State Implementation Approaches Are Evolving Gao ID: HEHS-99-65 May 14, 1999

The states and the federal government have made considerable progress in getting the State Children's Health Insurance Program (SCHIP) up and running, but state design approaches are still evolving. They are now almost evenly divided between expansions of state Medicaid programs and programs with a stand-alone component: 51 SCHIP plans have been approved, two are under review, and three have not been submitted. More states will ultimately embrace a stand-alone component that provides them with greater budgetary control than Medicaid over program costs, permits them to vary benefits, and allows cost sharing.
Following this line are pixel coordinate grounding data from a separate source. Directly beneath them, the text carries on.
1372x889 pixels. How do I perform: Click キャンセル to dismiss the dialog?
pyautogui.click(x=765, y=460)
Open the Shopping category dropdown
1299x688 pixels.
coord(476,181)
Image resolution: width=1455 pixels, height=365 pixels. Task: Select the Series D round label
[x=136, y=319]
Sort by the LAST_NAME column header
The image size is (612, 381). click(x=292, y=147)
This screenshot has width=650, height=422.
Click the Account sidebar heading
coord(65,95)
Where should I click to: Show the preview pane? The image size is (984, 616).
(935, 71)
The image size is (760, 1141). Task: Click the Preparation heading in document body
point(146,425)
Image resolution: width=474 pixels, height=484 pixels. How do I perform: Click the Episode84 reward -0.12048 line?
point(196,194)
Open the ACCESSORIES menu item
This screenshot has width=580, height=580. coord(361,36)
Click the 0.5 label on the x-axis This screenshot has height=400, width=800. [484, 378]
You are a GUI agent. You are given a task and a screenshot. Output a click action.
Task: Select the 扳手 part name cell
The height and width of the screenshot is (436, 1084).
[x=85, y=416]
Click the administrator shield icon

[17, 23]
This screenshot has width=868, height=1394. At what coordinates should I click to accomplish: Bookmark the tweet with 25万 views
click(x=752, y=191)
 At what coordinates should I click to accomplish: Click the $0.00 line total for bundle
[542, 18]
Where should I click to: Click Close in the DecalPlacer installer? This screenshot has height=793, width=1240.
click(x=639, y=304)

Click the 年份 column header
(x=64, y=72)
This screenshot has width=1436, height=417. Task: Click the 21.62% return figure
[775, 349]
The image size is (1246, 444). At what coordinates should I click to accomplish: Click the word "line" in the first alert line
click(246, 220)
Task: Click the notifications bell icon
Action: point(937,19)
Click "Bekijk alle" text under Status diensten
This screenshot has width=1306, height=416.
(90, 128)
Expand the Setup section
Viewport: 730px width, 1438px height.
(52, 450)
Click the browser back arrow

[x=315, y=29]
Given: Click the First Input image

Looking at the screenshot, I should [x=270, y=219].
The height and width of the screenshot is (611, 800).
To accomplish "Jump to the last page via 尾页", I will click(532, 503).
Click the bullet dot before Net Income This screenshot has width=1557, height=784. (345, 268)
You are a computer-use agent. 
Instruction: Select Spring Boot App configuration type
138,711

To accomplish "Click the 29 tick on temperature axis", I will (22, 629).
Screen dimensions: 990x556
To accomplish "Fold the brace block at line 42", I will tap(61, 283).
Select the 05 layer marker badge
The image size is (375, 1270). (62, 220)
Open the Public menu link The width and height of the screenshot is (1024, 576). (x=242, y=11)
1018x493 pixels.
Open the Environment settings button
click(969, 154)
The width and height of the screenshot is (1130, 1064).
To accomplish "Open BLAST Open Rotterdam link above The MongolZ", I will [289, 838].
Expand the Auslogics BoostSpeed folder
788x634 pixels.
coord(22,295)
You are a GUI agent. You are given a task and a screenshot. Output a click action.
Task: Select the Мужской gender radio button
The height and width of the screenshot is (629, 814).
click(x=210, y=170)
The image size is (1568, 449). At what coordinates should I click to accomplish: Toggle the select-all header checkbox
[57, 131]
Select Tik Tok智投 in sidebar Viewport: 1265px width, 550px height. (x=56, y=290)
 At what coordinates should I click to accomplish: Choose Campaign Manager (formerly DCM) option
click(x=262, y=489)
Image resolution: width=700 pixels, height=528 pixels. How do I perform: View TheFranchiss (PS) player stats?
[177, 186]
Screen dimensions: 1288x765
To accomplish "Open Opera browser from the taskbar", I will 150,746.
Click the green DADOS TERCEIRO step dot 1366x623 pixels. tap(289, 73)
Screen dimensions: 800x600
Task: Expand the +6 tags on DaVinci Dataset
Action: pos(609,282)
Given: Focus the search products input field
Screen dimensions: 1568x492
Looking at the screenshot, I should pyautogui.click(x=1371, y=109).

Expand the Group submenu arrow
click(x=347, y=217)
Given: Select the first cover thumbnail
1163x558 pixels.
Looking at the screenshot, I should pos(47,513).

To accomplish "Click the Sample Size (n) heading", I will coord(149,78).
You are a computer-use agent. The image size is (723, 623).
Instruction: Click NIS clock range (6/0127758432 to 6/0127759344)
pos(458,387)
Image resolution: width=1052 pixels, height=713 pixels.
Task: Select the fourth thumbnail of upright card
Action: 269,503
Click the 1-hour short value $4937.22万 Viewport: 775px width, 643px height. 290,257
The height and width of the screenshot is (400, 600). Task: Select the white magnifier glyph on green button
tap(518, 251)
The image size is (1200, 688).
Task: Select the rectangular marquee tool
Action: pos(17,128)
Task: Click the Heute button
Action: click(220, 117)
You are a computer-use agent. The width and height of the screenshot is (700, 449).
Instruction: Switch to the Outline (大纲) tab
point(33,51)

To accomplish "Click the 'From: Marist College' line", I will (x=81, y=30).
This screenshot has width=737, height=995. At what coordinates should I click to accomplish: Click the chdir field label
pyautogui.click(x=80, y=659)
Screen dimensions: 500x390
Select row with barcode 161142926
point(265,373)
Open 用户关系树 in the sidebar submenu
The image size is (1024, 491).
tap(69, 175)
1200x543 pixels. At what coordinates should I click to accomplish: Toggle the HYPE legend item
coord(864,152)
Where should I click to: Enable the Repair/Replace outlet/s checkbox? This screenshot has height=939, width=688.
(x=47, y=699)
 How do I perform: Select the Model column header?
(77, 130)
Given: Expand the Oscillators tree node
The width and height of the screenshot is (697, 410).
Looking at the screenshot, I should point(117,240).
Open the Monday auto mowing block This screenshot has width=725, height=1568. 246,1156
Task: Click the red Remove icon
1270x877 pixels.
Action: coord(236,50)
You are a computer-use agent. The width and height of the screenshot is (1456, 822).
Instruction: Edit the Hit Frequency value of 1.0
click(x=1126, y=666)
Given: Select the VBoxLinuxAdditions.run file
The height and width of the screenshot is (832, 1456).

For most children, the SCHIP stand-alone benefit packages in the 15 states GAO reviewed offer coverage comparable to Medicaid, although some states have imposed limits on service. A growing number of states are exploring statutory options, such as including family coverage and subsidizing coverage through employers, but some question whether using such options would be consistent with the enabling statute's focus on children's insurance coverage. State outreach activities have sought to minimize the burden on beneficiaries and states by developing new ways for families to submit applications, increasing the number and operating hours of enrollment sites, and reducing application processing times. Publicity in some states is attracting children eligible for SCHIP and also children eligible for Medicaid but not enrolled. To prevent SCHIP from substituting for Medicaid, states with a stand-alone component must screen for Medicaid and enroll any eligible children in it. Some states are using joint applications to do this. To deter SCHIP from substituting for private insurance, states are instituting waiting periods for children with previous private coverage, requiring families to pay premiums and copayments, and studying and attempting to measure the extent of crowd-out.

GAO noted that: (1) the states and the federal government have made considerable progress in getting SCHIP up and running--despite the short implementation period and the related challenges of establishing a stand-alone program distinct from Medicaid; (2) the distribution of approaches will continue to evolve as the states make their SCHIP plans final; (3) SCHIP design choices are almost evenly divided between expansions of state Medicaid programs and programs with a stand-alone component; (4) as of April 1, 1999, 51 SCHIP plans had been approved, 2 were under review, and 3 had not been submitted; (5) SCHIP design is ongoing, and more states will ultimately embrace a stand-alone component that provides them with greater budgetary control over program costs, permits them to vary benefits, and allows cost sharing; (6) for most children, the SCHIP stand-alone benefit packages in GAO's sample offer coverage comparable to Medicaid; (7) some states have imposed limits on service use similar to those applied to adults in Medicaid; (8) with regard to cost sharing, GAO's analysis suggests that the states' use of cost sharing under SCHIP is generally closer to 1 to 2 percent of income than to the 5-percent maximum allowed by the statute; (9) a growing number of states are exploring statutory options under SCHIP, including family coverage and subsidizing insurance coverage through employers; (10) however, meeting the statutory requirements associated with these options has proven challenging, and some question whether their use at such an early point in program implementation would be consistent with the statute's focus on children's insurance coverage; (11) as of April 1, 1999, only Massachusetts and Wisconsin had received approval to use SCHIP funds to cover adults in families with children; (12) many states, including the 15 states in GAO's sample, are developing innovative outreach strategies to widely publicize SCHIP and to provide families with applications and program information; and (13) the states' strategies to avoid crowd out reflect the lack of consensus among states and researchers regarding the significance of crowd out and the availability of effective tools to deter the phenomenon.